In those days – she told me – bales of cotton were carried in and out of the warehouse next door, supplies were delivered to the food warehouses in Tenterground, trucks caused chaos around Spitalfields Market at night, pubs opened at dawn, furriers in Whites Row compared pelts by daylight, Coles’ poulterers in Leyden St slaughtered fowls to order, hatters and button makers and purveyors of ribbons and trimmings worked frantically, while – further afield – the shoemakers of Hoxton and the furniture makers of Bethnal Green were all busy too. Obviously this was only a fraction of the activity but I think you can understand what Linda meant by saying Spitalfields was busier then.

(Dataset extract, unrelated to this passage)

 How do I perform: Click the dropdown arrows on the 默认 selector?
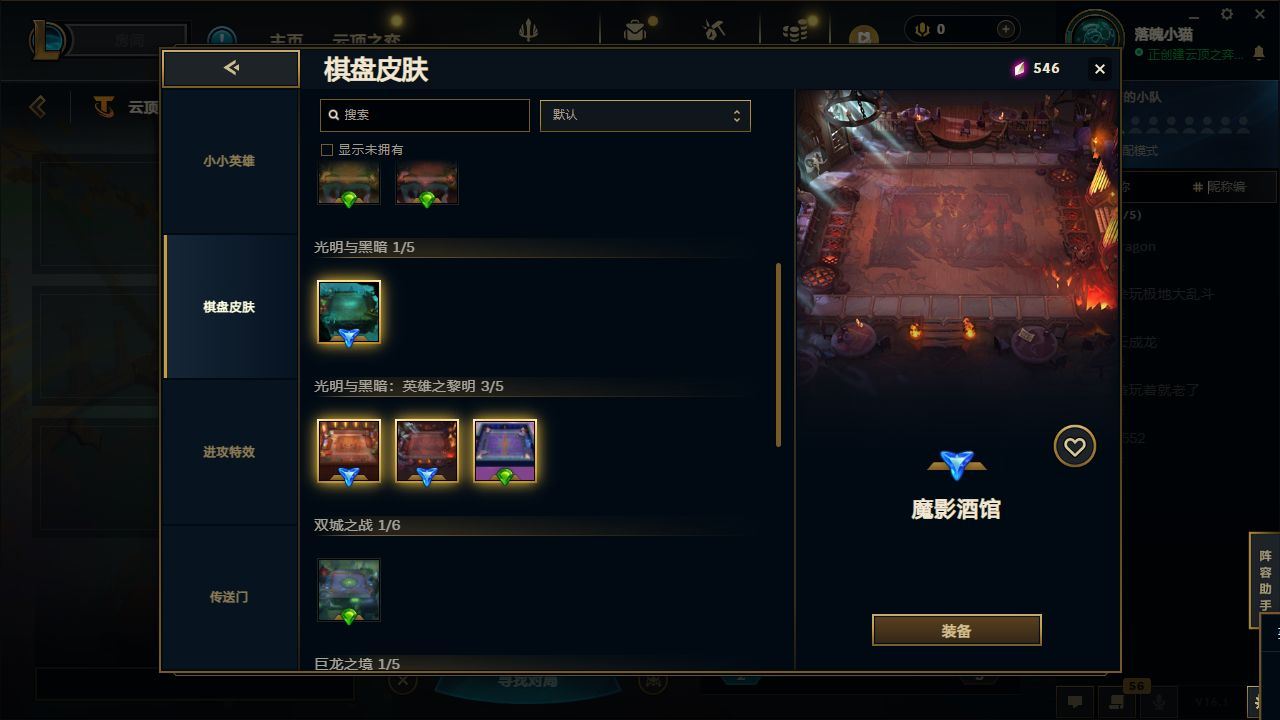coord(737,115)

Linda earned three pounds a week doing piecework for companies in Cutler St who provided the cloth, cut ready to sew. She and her co-workers made a hundred pairs of trousers in a day in the factory on the top floor of the soup kitchen. Assembling the clothes, one would sew the seams, another the buttonholes, another the buttons, the zipper and so on. “You couldn’t let anybody down. You couldn’t even go to the toilet” admitted Linda with a frown, showing me the scar where she caught her finger in a machine once and recalling in wry amusement that, in spite of her injury, the others were reluctant to stop the belt that drove all the machines, crying out, “Don’t turn it off! I haven’t finished my piecework yet!”  “And that’s what made you a machinist” said Linda, in robust summary of her occupation.

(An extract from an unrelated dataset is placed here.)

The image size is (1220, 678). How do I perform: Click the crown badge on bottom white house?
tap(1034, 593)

“My mother was a seamstress for Savile Row, a tailoress from home, collecting her work from the West End. My grandmother rolled cigars at home, there was a big industry. It was a skill. Those skills are coming back, I think, because you see the girls today that are making their own clothes and selling them in the market. We used to make our own clothes too, because you need to have something a little different.”

Although Linda’s father worked in the Truman Brewery, his family were all dockers. She told me about the two floors of vaults beneath Wapping High St that stretch as far as Tobacco Dock, built by French prisoners of war imprisoned at the Tower of London. Apparently these cellars were sealed up  just as they were when the docks closed and remain untouched to this day, full of a vast stock of the best wine and champagne waiting to be discovered. “We’d go down to the lock-ups,” said Linda with a rapturous grin, “All the best stuff was there, cinnamon, paprika, saffron, rum, ivory, tea and champagne. I’ve drunk all the best teas in the world. If some spilt from a broken chest, you could get a handful for yourself.”

At this point in our pavement chat, an African-American gentleman, who lived in the ground floor flat of the converted soup kitchen, came outside for a cigarette and joined the conversation – which prompted Linda to raise the subject of race. “We always had mixed race here because it was a port,” she declared audaciously, producing a photo of her multiracial school netball team from 1959. “So we all got brought up together. I used to go to clubs to listen to ska and reggae, where coloured groups like the Stylistics were playing to a mixed audience, which the musicians liked because they couldn’t do it in America. We mixed a lot more than our parents thought, because we were enjoying life and we didn’t have any money. We had stop-overs, and a lot of us married Afro-Carribeans, Asians and Chinese. We were a melting pot.”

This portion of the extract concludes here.